───── DATA FOR THE TASK

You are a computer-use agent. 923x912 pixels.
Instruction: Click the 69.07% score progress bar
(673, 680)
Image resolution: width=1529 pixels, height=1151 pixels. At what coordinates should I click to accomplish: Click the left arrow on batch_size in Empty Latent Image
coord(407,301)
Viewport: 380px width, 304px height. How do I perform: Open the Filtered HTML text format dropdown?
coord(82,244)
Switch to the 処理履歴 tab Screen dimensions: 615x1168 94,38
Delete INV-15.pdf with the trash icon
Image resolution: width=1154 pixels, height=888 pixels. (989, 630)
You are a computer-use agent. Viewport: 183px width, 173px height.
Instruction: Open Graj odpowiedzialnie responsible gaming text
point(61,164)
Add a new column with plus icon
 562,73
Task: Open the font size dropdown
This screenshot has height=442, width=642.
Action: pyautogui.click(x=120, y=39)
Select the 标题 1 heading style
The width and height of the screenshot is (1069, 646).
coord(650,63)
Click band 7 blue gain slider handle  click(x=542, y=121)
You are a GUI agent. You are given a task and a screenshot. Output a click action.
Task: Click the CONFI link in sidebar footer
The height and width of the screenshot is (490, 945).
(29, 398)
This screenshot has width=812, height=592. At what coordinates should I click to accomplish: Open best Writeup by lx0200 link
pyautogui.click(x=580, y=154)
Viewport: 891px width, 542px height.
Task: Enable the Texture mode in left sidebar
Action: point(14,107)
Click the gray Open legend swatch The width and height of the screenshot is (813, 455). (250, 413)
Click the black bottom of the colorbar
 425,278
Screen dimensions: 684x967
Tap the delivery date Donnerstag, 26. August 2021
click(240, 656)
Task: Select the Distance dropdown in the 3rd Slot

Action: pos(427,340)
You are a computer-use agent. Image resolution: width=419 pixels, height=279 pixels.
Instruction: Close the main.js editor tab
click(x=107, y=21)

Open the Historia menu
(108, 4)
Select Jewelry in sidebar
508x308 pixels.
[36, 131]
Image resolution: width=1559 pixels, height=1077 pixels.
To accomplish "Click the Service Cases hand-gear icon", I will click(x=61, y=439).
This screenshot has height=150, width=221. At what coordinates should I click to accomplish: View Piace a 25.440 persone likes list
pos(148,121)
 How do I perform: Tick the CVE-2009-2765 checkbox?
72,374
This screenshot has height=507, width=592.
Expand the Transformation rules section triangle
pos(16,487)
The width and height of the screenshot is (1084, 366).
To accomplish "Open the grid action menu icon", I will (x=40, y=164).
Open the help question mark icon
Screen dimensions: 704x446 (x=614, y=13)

──────────

**TASK STATEMENT**
Rewrite all of the lines above, renaming every occurrence of "Instruction" to "Directive" and leaving everything else unchanged.

**SOLUTION BELOW**
You are a computer-use agent. 923x912 pixels.
Directive: Click the 69.07% score progress bar
(673, 680)
Image resolution: width=1529 pixels, height=1151 pixels. At what coordinates should I click to accomplish: Click the left arrow on batch_size in Empty Latent Image
coord(407,301)
Viewport: 380px width, 304px height. How do I perform: Open the Filtered HTML text format dropdown?
coord(82,244)
Switch to the 処理履歴 tab Screen dimensions: 615x1168 94,38
Delete INV-15.pdf with the trash icon
Image resolution: width=1154 pixels, height=888 pixels. (989, 630)
You are a computer-use agent. Viewport: 183px width, 173px height.
Directive: Open Graj odpowiedzialnie responsible gaming text
point(61,164)
Add a new column with plus icon
 562,73
Task: Open the font size dropdown
This screenshot has height=442, width=642.
Action: pyautogui.click(x=120, y=39)
Select the 标题 1 heading style
The width and height of the screenshot is (1069, 646).
coord(650,63)
Click band 7 blue gain slider handle  click(x=542, y=121)
You are a GUI agent. You are given a task and a screenshot. Output a click action.
Task: Click the CONFI link in sidebar footer
The height and width of the screenshot is (490, 945).
(29, 398)
This screenshot has width=812, height=592. At what coordinates should I click to accomplish: Open best Writeup by lx0200 link
pyautogui.click(x=580, y=154)
Viewport: 891px width, 542px height.
Task: Enable the Texture mode in left sidebar
Action: point(14,107)
Click the gray Open legend swatch The width and height of the screenshot is (813, 455). (250, 413)
Click the black bottom of the colorbar
 425,278
Screen dimensions: 684x967
Tap the delivery date Donnerstag, 26. August 2021
click(240, 656)
Task: Select the Distance dropdown in the 3rd Slot

Action: pos(427,340)
You are a computer-use agent. Image resolution: width=419 pixels, height=279 pixels.
Directive: Close the main.js editor tab
click(x=107, y=21)

Open the Historia menu
(108, 4)
Select Jewelry in sidebar
508x308 pixels.
[36, 131]
Image resolution: width=1559 pixels, height=1077 pixels.
To accomplish "Click the Service Cases hand-gear icon", I will click(x=61, y=439).
This screenshot has height=150, width=221. At what coordinates should I click to accomplish: View Piace a 25.440 persone likes list
pos(148,121)
 How do I perform: Tick the CVE-2009-2765 checkbox?
72,374
This screenshot has height=507, width=592.
Expand the Transformation rules section triangle
pos(16,487)
The width and height of the screenshot is (1084, 366).
To accomplish "Open the grid action menu icon", I will (x=40, y=164).
Open the help question mark icon
Screen dimensions: 704x446 (x=614, y=13)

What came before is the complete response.